Refracted Moonlight is a masterfully crafted interpretation of motives & melodies from Debussy's "Claire de Lune" viewed through the filter of the octatonic scale. Although Cairns uses fragments of Debussy's piece, this is an imaginative, purely original work for wind band that is deeply satisfying for everyone who experiences it.
Genre: Band | # of Players: Standard
Level: 5 | Duration: 7:35
Alto Saxophone 1
Alto Saxophone 2
F Horn 1
F Horn 2
F Horn 3
F Horn 4
Timpani (4 drums)
Percussion 1 (Marimba [5-octave], Snare Drum, Bass Drum [shared], Suspended Cymbal)
Percussion 2 (Vibraphone [shared], Bongos)
Percussion 3 (Crash Cymbals, Triangle, 2 Concert Toms, Xylophone, Slapstick)
Percussion 4 (Suspended Cymbal, Bells, 2 Brake Drums, Bass Drum [shared], Vibraphone [shared])
Refracted Moonlight was composed for, and is dedicated to, Prof. Gary Brandes and the members of the University of Missouri – St. Louis Wind Ensemble. This is a piece on which I began working in July, 2013, and finished during December of the same year.
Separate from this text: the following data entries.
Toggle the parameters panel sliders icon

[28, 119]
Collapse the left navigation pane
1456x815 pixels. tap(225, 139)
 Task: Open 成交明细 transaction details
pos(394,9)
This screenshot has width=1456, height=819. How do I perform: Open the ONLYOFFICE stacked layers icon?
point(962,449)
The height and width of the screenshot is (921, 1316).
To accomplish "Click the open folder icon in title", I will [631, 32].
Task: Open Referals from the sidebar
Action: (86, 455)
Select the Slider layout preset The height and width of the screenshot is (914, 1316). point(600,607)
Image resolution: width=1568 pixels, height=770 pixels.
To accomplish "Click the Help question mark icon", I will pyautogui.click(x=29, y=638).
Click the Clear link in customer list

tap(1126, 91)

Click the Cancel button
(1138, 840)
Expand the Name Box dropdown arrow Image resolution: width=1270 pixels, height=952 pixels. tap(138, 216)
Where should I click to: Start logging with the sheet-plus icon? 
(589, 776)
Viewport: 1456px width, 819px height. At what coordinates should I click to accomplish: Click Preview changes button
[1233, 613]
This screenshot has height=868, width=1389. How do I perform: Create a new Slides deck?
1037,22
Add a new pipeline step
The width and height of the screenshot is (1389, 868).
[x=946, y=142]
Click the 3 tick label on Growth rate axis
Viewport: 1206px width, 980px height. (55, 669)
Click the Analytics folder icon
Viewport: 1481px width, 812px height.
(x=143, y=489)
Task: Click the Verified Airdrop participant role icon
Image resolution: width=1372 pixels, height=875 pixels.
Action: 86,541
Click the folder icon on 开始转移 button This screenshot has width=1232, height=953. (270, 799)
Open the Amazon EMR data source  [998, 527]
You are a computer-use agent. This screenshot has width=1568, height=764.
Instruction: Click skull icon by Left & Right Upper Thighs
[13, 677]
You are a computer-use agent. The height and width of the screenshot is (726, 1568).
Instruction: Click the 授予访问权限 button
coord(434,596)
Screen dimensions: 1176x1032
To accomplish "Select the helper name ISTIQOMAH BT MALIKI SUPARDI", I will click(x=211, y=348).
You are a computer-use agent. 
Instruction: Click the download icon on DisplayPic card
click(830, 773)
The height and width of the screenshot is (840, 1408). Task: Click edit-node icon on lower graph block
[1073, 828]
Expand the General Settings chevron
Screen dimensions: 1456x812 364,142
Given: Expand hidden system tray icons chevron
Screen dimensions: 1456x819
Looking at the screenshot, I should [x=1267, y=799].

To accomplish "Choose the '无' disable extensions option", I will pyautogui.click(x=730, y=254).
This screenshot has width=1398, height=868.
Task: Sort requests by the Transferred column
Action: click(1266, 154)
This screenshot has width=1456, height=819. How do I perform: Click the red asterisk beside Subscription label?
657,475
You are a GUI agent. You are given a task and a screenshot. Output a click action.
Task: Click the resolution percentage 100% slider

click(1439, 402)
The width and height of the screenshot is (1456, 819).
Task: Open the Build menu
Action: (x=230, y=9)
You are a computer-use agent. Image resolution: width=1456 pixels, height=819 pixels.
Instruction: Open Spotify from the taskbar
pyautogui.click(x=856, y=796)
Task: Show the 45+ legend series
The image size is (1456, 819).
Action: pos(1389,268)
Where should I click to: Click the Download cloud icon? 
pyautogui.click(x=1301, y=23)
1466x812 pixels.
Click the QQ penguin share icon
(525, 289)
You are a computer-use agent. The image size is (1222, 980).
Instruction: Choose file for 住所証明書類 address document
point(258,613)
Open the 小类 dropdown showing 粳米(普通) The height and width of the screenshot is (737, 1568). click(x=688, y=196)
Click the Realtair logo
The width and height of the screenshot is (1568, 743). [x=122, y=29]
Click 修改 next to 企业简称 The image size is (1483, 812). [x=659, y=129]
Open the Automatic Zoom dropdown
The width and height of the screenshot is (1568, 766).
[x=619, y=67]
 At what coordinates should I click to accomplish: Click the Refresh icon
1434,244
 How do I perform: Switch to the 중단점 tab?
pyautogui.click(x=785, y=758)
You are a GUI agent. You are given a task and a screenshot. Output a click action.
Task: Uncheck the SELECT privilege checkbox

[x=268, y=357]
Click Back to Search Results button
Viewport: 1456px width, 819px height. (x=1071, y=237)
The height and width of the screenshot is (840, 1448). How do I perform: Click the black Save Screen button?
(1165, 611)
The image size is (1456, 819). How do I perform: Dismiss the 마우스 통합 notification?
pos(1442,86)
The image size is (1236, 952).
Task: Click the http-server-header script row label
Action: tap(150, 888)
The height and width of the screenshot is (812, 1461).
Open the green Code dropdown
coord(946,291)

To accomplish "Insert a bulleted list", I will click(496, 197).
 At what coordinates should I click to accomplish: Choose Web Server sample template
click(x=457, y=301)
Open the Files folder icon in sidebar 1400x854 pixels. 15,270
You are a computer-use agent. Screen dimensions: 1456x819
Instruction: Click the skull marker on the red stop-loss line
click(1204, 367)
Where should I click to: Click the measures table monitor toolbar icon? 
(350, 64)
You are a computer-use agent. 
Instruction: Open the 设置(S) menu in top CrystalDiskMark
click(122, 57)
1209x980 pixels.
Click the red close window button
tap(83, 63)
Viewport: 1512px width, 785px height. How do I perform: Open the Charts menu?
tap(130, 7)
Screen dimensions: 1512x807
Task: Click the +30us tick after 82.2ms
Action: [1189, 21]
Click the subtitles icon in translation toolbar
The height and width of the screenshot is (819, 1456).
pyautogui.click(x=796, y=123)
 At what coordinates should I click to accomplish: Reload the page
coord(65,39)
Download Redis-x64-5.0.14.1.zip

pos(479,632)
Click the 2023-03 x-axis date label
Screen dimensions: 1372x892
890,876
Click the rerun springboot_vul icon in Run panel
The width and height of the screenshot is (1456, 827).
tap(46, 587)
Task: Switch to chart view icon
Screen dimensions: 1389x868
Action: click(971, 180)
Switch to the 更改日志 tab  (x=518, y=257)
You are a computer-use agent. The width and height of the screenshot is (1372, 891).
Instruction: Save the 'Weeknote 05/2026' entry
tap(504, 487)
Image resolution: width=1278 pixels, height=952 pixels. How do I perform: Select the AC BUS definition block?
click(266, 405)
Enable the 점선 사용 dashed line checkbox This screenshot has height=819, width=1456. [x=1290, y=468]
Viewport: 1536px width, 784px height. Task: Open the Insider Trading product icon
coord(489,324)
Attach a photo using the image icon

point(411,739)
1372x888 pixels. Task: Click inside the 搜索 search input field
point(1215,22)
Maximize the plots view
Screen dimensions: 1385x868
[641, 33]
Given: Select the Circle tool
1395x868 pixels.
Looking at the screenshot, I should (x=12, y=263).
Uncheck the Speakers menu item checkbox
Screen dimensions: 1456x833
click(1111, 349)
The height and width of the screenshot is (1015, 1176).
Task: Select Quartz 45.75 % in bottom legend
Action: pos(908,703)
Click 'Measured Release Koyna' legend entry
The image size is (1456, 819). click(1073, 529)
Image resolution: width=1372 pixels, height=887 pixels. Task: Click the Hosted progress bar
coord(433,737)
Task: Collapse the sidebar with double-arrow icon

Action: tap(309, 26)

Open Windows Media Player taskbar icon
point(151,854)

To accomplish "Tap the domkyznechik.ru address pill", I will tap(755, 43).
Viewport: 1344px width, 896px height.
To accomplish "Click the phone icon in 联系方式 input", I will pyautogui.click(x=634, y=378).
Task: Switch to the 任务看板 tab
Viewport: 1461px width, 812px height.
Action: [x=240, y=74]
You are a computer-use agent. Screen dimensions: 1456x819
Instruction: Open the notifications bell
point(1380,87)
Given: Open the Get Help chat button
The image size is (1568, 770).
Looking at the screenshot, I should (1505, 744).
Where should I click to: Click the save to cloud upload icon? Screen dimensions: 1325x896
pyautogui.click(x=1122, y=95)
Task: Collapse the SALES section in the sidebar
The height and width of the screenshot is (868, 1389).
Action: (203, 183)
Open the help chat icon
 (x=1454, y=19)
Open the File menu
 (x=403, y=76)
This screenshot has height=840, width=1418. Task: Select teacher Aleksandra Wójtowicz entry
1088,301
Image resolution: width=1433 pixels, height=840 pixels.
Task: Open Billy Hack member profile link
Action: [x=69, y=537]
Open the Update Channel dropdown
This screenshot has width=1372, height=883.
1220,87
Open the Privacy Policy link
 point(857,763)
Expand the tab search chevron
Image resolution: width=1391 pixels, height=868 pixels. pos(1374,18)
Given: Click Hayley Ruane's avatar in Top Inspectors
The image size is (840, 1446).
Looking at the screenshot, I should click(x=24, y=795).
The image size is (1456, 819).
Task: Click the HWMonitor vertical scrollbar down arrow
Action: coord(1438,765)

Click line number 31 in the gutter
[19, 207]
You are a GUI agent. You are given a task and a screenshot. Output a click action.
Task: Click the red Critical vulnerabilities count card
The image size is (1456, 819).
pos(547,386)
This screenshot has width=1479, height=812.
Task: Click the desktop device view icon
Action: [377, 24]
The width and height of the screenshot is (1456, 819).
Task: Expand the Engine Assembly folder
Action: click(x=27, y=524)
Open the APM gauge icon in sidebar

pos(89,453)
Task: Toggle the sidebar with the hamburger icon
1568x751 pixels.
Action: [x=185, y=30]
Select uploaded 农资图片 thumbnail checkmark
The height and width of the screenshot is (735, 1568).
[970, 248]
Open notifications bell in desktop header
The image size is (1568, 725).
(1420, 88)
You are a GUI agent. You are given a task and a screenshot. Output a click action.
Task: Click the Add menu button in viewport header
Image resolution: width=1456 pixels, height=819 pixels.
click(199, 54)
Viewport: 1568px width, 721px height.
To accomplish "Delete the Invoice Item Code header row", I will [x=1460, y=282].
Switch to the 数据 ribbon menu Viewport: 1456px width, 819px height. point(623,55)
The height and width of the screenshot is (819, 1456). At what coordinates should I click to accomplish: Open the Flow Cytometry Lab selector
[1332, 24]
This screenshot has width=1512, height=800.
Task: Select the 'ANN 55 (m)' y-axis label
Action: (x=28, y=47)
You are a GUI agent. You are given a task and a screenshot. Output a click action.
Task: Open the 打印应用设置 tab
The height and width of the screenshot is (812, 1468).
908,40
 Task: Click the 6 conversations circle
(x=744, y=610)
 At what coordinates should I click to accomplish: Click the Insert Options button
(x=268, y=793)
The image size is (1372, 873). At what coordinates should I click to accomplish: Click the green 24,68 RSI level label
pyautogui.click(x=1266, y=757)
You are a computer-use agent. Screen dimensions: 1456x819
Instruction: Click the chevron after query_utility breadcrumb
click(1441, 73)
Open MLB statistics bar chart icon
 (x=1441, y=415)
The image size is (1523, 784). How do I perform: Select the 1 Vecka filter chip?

On some level, "Refracted Moonlight" represents a modernization of Debussy’s famous piano piece, "Clair de lune" ("Suite Bergamasque," mvt. 3). Virtually all of the main harmonic and melodic elements of Debussy’s composition are found in mine, but always manipulated and transformed. The title, Refracted Moonlight, gives some clues as to the compositional approach I took. Moonlight refers to Debussy’s "Clair de lune" (which, of course, is French for “moonlight”). Refracted refers to the phenomenon that is observed when a beam of light changes direction as it passes through a boundary between two media. While I’m certain that my own understanding of refraction is not terribly sophisticated, it is a concept that I have found compositionally suggestive. Simply put, I have tried to pass various melodic fragments, chords, and harmonic progressions from "Clair de lune" through a sort of musical filter, so that we might be able to hear what they sound like when viewed through a different lens. Due to some of the specific features of various motives of "Clair de lune," I have chosen to use three octatonic collections as my filters. An octatonic collection can be thought of as an eight-note scale made up of alternating half and whole steps. So, in a sense, "Refracted Moonlight" is made up of octatonic renderings of the material of "Clair de lune."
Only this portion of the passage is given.